## Exercise directions
Using the records below, write out again exactly the lines that begin at the line containing "Jornadas Municipales por la Igualdad (33, 68)" and end at the line containing "Ya te puedes", and no other lines.

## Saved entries
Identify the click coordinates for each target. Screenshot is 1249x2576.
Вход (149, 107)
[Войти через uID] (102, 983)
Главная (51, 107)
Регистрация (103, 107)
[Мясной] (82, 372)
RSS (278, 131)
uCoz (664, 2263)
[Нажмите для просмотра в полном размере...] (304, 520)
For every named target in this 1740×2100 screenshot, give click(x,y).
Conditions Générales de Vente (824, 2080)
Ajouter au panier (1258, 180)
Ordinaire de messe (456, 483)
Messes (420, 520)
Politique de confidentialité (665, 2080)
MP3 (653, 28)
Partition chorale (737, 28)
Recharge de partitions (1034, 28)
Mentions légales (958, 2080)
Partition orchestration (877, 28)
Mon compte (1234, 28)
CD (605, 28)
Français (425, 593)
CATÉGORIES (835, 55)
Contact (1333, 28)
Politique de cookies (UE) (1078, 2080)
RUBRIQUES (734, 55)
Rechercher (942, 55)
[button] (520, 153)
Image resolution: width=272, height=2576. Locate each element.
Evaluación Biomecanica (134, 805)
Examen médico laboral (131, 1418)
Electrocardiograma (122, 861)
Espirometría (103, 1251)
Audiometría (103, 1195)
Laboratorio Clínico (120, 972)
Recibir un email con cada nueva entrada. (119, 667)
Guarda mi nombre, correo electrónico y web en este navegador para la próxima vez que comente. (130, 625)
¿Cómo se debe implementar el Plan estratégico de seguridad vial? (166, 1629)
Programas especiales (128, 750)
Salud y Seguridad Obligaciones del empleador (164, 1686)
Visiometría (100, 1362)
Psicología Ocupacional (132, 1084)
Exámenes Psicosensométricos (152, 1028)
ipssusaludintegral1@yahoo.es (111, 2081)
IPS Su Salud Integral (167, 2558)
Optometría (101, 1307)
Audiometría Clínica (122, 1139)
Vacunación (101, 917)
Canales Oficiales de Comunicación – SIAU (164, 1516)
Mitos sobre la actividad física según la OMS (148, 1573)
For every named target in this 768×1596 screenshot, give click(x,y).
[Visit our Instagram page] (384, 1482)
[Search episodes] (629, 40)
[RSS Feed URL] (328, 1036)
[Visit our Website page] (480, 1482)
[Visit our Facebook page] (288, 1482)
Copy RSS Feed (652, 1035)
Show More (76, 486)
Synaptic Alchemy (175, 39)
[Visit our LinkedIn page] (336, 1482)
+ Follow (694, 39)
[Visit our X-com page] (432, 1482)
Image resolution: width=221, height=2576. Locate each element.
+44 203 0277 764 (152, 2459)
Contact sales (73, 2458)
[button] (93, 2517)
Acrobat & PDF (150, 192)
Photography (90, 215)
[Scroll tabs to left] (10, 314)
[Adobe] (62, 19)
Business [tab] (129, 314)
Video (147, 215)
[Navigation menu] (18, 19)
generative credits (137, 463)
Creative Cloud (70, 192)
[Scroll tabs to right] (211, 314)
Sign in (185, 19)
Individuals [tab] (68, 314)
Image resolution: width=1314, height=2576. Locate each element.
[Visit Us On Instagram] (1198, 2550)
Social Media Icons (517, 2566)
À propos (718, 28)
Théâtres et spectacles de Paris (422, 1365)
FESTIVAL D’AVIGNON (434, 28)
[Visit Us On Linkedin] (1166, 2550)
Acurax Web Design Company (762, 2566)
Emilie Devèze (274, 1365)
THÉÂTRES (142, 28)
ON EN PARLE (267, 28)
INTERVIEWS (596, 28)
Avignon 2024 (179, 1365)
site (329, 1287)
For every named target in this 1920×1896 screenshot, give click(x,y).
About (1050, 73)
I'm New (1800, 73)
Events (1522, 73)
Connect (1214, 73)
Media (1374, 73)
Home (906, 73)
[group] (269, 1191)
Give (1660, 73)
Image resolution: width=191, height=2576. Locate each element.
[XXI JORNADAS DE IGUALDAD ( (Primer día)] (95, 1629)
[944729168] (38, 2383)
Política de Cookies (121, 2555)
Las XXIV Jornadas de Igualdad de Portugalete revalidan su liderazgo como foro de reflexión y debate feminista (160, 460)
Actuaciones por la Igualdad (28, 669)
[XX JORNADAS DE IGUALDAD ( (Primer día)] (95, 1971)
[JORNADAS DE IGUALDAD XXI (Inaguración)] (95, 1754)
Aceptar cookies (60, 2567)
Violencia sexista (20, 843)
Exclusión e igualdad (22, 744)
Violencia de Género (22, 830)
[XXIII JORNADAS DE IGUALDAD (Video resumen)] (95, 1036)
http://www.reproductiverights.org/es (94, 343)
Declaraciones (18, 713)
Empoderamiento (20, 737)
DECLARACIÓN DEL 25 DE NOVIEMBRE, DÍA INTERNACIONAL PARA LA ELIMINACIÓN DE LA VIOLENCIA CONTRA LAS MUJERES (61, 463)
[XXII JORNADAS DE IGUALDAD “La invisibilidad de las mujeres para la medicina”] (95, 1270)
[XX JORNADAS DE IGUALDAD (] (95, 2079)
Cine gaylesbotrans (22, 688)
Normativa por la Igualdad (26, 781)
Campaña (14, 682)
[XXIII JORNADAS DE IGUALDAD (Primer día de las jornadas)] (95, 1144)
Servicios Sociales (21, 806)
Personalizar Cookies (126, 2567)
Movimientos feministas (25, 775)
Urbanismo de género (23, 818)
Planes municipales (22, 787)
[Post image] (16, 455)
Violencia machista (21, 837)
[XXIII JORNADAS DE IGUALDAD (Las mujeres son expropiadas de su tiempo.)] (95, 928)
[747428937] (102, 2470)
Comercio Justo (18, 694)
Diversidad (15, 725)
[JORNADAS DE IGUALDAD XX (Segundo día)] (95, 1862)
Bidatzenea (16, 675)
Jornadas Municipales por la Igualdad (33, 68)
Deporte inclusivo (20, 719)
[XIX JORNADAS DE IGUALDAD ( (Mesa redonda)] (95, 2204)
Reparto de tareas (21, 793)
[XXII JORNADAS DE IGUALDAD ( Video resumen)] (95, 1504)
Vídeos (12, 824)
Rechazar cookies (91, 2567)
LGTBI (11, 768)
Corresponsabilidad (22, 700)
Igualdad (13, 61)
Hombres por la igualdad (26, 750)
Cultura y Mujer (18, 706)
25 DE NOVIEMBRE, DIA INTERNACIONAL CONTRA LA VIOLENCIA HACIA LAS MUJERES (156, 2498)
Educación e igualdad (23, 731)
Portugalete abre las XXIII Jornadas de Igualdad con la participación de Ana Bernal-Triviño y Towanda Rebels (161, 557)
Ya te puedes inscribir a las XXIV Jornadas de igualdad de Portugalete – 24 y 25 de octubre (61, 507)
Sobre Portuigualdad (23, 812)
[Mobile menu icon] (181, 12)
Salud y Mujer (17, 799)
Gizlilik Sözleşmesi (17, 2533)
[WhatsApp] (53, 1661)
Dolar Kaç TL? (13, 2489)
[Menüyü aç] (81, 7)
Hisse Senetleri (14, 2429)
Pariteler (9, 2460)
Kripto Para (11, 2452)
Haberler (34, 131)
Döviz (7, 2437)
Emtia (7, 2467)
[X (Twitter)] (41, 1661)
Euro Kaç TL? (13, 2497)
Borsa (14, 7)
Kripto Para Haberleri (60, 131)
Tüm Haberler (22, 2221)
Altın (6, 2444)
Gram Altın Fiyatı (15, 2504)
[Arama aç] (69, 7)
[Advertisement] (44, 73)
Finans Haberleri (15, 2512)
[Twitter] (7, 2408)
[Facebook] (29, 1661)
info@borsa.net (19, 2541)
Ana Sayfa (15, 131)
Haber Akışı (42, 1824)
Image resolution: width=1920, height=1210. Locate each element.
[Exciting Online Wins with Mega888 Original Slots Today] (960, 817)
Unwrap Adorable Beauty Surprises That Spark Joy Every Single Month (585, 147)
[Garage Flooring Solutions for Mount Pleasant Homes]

## Solution
Jornadas Municipales por la Igualdad (33, 68)
Deporte inclusivo (20, 719)
[XIX JORNADAS DE IGUALDAD ( (Mesa redonda)] (95, 2204)
Reparto de tareas (21, 793)
[XXII JORNADAS DE IGUALDAD ( Video resumen)] (95, 1504)
Vídeos (12, 824)
Rechazar cookies (91, 2567)
LGTBI (11, 768)
Corresponsabilidad (22, 700)
Igualdad (13, 61)
Hombres por la igualdad (26, 750)
Cultura y Mujer (18, 706)
25 DE NOVIEMBRE, DIA INTERNACIONAL CONTRA LA VIOLENCIA HACIA LAS MUJERES (156, 2498)
Educación e igualdad (23, 731)
Portugalete abre las XXIII Jornadas de Igualdad con la participación de Ana Bernal-Triviño y Towanda Rebels (161, 557)
Ya te puedes inscribir a las XXIV Jornadas de igualdad de Portugalete – 24 y 25 de octubre (61, 507)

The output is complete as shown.